Odd Wisconsin Archive
Madison's Fur Traders
The first white residents of Madison were not the pioneers who came to build the capitol in 1837 but rather three fur traders who established posts about 1830. These were Wallace Rowan, who built a cabin where Gov. Nelson State Park is located on Lake Mendota; Olivier Ammel, who erected a temporary shanty, half brush and half canvas, on Johnson St. near James Madison Park; and Michel St. Cyr, who took over Rowan's site in 1833.
Rowan came up from Kentucky during the lead mining boom of the 1820s, but preferred trading for furs to digging for lead. Brigham and Davis, who had passed around Lake Mendota's western shore in 1829, made no mention of him, but he was there by the time the Black Hawk War broke out in the spring of 1832. In May of that year 5,000 Ho-Chunk assembled near his cabin for a council, and promised Col. Henry Dodge that they would remain neutral. As the war came closer that summer, Rowan took refuge at Fort Winnebago, in Portage, and the following year moved across the isthmus to Lake Monona. He bought up most of what we know today as Winnequah in order to have better access to the Rock River, the route to two Indian villages and his suppliers in Galena. Rev. Cutting Marsh visited him in Sept. 1834, finding that "everything both in the house and around were remarkable for filth and sluttishness." Once permanent buildings began to be erected in Madison, Rowan apparently decided the place was becoming too civilized for his taste and left to become the first white settler of Poynette, in Columbia County. He died at Baraboo in 1846.
Olivier Ammel -- who also appears variously as Louis or Oliver Armell, Emmell, Ammelle, and Hamel -- was born about 1798 in Canada and came to Wisconsin in 1821. He married a Ho-Chunk woman, and was with the tribe in 1829 at the Treaty of Prairie du Chien (depicted in James O. Lewis's Aboriginal Portfolio). When the Black Hawk War broke out, Col. Henry Dodge recruited him as a scout and a spy for the U.S., and he helped keep the Ho-Chunk from supporting the Sauk.
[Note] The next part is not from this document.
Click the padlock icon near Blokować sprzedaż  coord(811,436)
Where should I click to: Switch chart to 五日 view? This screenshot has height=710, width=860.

Ammel "very frequently painted himelf as an Indian, assumed their garb, and reconnoitred the County to ascertain their position." Dodge later called him "an active efficient man well acquainted with Indian character and entirely trustworthy."
After the war, in the fall of 1832, he established his trading post where downtown Madison now stands. Ammel, like most traders of the time, operated not just a trading post but also a tavern of sorts, since alcohol was one of the prime goods exchanged with Indians for furs. In October 1832 Capt. Gideon Low had to come down from Fort Winnebago with two soldiers to pick up some deserters who'd run off from the fort. One of them later recalled that they found their AWOL comrades at Ammel's place, too drunk to run any further or to put up any resistance. On the slopes that we know today as the Capitol Square and Mansion Hill they found 500 Ho-Chunk Indians also gathered.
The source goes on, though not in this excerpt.